Data for review:
<<<<
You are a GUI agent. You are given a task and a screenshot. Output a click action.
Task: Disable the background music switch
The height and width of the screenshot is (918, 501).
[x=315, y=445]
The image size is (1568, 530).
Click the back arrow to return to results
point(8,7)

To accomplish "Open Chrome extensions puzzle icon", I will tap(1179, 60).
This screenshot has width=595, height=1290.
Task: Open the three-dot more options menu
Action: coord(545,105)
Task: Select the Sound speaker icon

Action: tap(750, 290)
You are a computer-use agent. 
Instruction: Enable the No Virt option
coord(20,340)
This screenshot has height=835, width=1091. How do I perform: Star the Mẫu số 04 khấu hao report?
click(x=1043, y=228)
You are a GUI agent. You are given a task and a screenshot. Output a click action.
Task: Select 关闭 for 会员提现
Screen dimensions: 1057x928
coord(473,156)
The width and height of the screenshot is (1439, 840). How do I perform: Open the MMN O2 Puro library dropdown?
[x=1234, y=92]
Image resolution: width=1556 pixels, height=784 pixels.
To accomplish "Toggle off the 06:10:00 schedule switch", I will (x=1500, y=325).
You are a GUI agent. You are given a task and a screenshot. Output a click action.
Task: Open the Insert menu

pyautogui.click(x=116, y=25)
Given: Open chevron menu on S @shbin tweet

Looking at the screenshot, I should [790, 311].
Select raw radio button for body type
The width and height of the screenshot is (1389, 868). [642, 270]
>>>>
Try it: From the data above, copy each line with the string "switch" in it.

Completed task:
Task: Disable the background music switch
To accomplish "Toggle off the 06:10:00 schedule switch", I will (x=1500, y=325).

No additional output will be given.